Nevertheless, he is looking at that possibility, but the most likely next move for Jolly will be opening another branch, perhaps in Taichung. Like most microbreweries, Chang would like to brew on the premises, not so much to save on transportation costs, but rather to put on a show for customers, and even to teach them something about home brewing.
Despite the Californian bars that were his early influence, Chang has designed his spaces with families in mind, making them well lit and using lighter colors for decoration. The name Jolly is meant to personify this atmosphere, and it is the attitude he tries to instill in his staff. Moreover, the bars do not dominate the restaurants; indeed, these are restaurants rather than pubs. He decided on Thai cuisine, partly because of his experience in that field but also because the spicy and sour flavors were similar enough to Chinese food but still exotic. Unfortunately for him, Taiwan has seen an explosion in Thai restaurants since Jolly opened in 2002, many of them selling cut-price cuisine. Nevertheless, Chang’s restaurants are always busy and he hasn’t considered switching menus.
“Thai food and beer makes a great combination,” he says. “And although I don’t drink much beer myself, I get a lot of pleasure watching customers enjoy their food and drink.”
So what is the future for Taiwan’s small microbrewing scene?

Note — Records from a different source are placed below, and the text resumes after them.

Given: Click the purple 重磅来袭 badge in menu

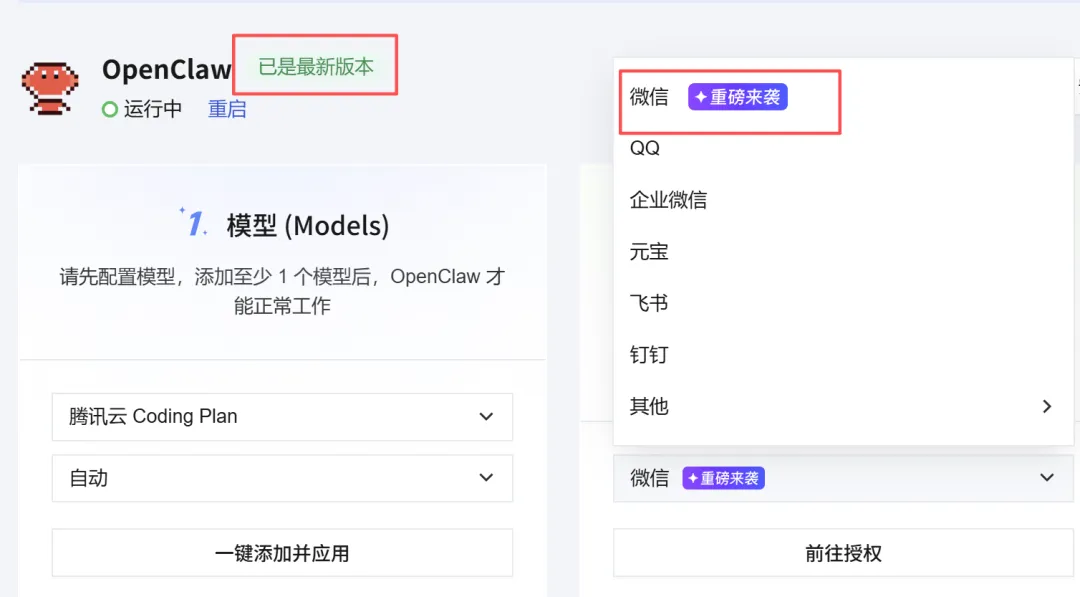Looking at the screenshot, I should (x=738, y=97).
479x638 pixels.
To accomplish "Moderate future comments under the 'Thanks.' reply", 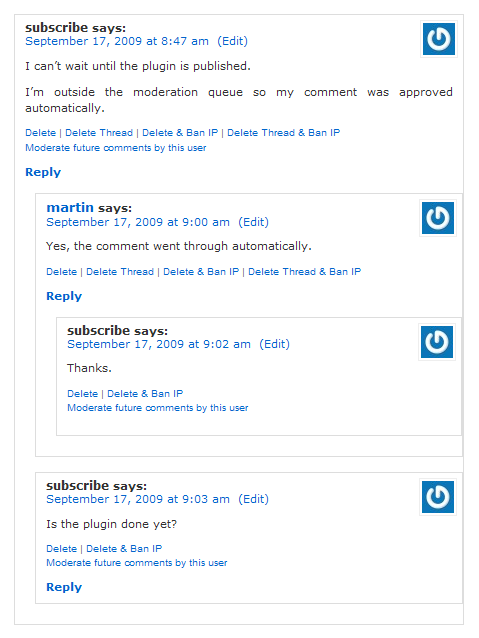I will (x=157, y=408).
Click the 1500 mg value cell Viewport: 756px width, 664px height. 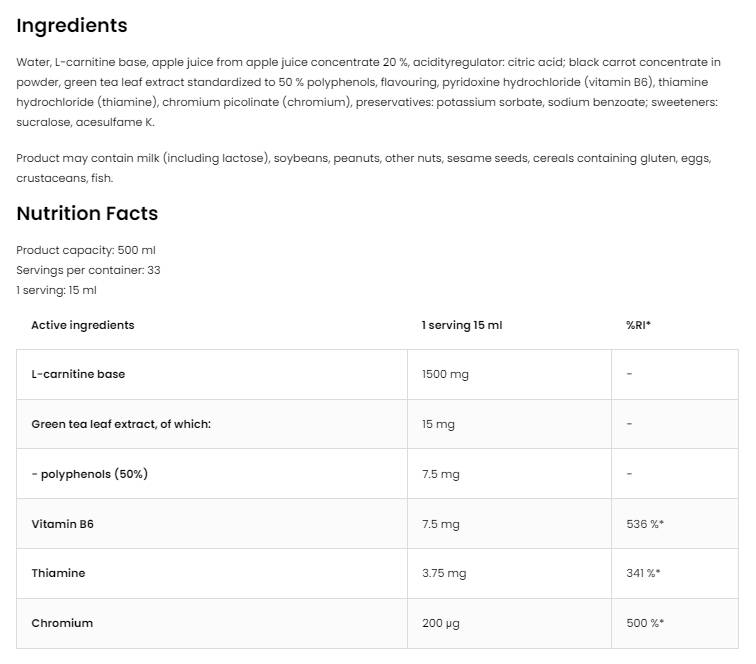pyautogui.click(x=445, y=374)
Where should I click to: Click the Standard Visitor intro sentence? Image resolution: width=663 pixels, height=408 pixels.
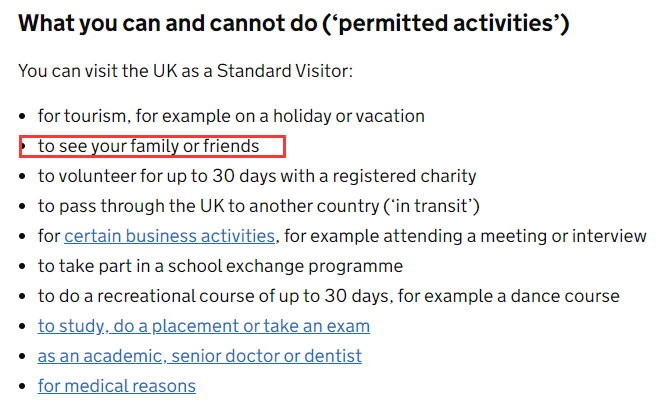coord(186,71)
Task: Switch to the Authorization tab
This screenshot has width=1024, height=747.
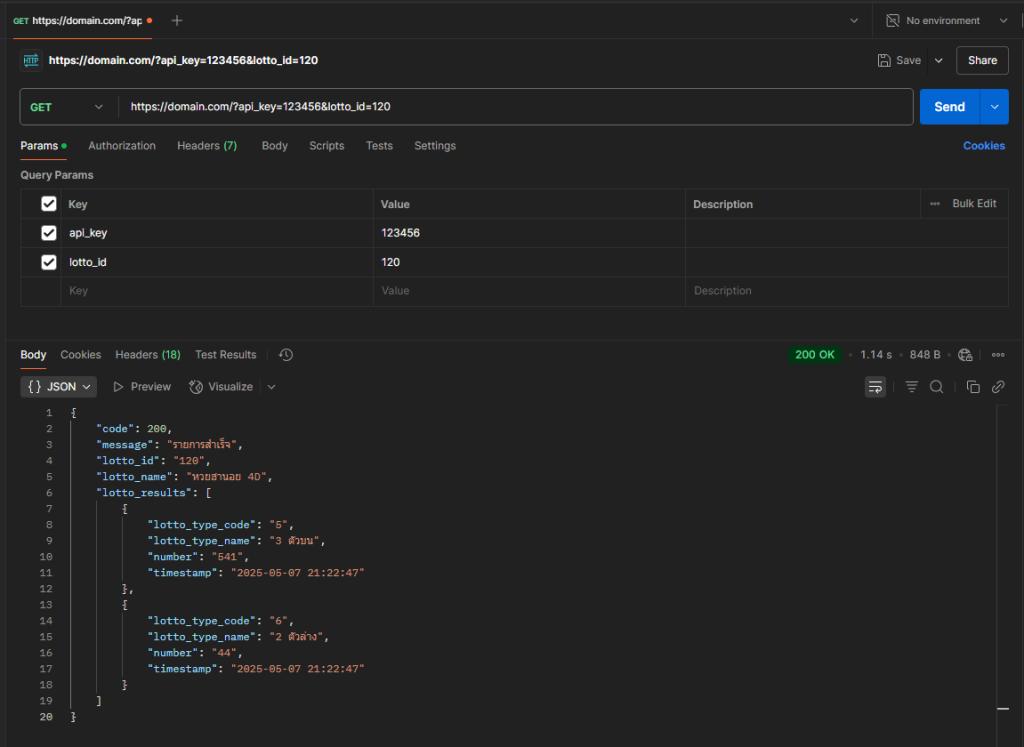Action: coord(122,146)
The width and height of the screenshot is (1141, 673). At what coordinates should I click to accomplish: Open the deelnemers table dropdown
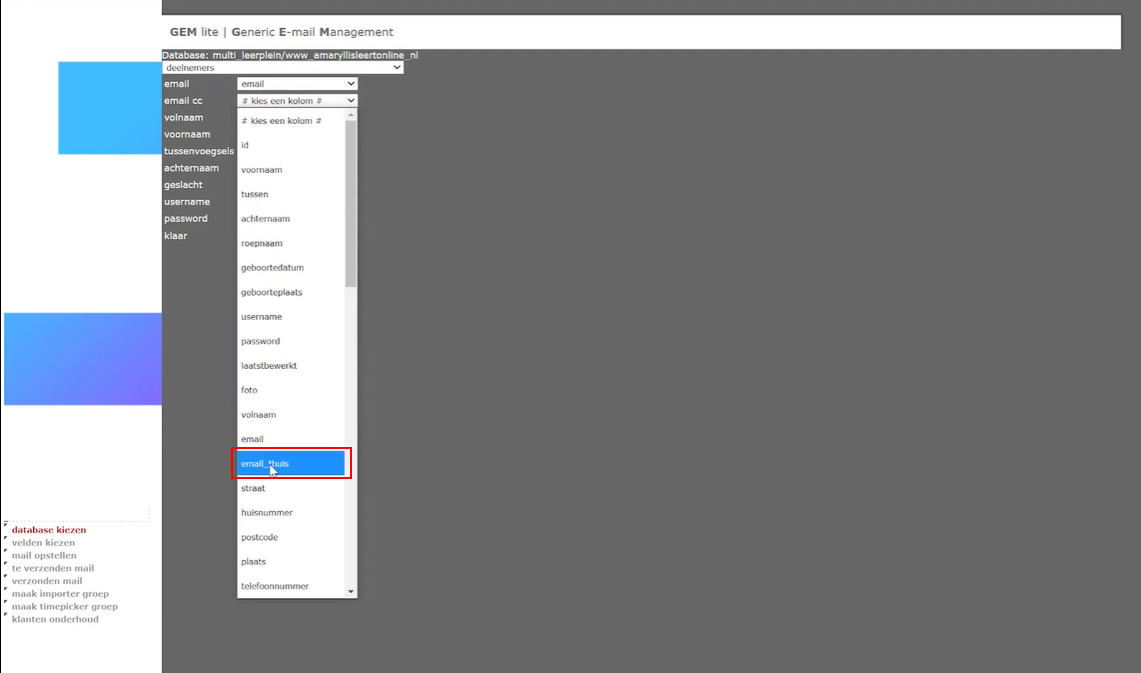pos(282,68)
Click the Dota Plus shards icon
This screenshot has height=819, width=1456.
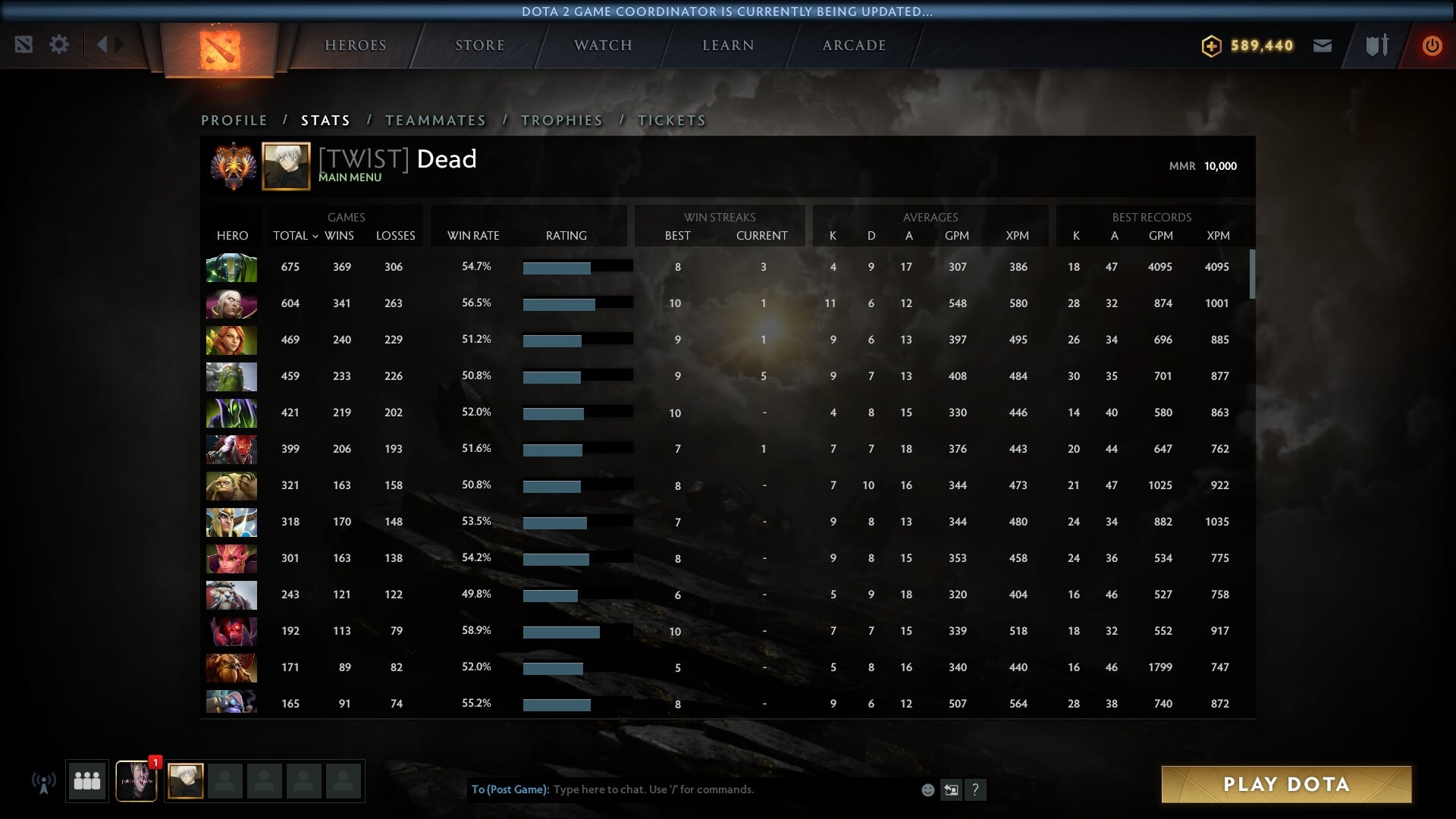1211,46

Not much, according to Michel Blanc, owner of The Tavern and Capone’s bars. He doesn’t sell them himself, although he says he would like to, and has long dreamed of having his own label on a locally produced microbrewed beer. But consistency remains a formidable challenge for the microbrewers, he says. “They cannot maintain a stable quality, and they won’t be able to while they produce such small quantities – and they won’t be able to produce large quantities because there simply isn’t the market for it.”
This is something of a catch-22 situation for the microbrewers. With their low capitalization, they cannot afford the promotional activities of the likes of Taiwan Beer or Heineken. But with only word-of-mouth, their growth is slow. Twenty-something Jenny Chiang is typical of Taiwan’s new generation of drinkers, opting for a sweeter, lower-alcohol, fruit-flavored beer when she goes out at the weekend. For her this means drinking an imported beer, however, as the only Taiwan beer she has ever heard of is Taiwan Beer.
Nevertheless, the microbrewers might be threatening to make a small dent in Taiwan Beer’s market, because the former monopoly brewer has recently launched a “craft beer” available at its Hualien Winery plant and selected outlets. On the other hand, one of the first new companies to start up after the WTO-led breaking of he monopoly, Taiwan Micro Brewing Company based in Kaohsiung, which made designer craft beers for restaurants and bars in Taiwan’s four largest cities, has already closed down. So recently did the Deluxe bar in Taipei Arena.
And what about Taiwan’s home brewers? Will one of them emerge as the next Wen or Chang? To judge from the lively discussions on internet forums, many foreign visitors to Taiwan, particularly those in the recently graduated English-teaching crowd, are keen to keep up their home-brewing hobby. But these threads mostly end in frustration, since ingredients such as malt and hops, as well as equipment, are not readily available in Taiwan. Even when they are obtained from abroad, the island’s tropical and subtropical climate is not conducive to most types of beer making. The best bet seems to be making ale, which ferments at around 18-24℃ compared with 10℃ for lagers, and doing it in the winter. The only good news is that the former gray legal area is now clearly articulated in black and white: Anyone can make batches of beer up to 100 liters, even in Taipei City. Happy experimentation.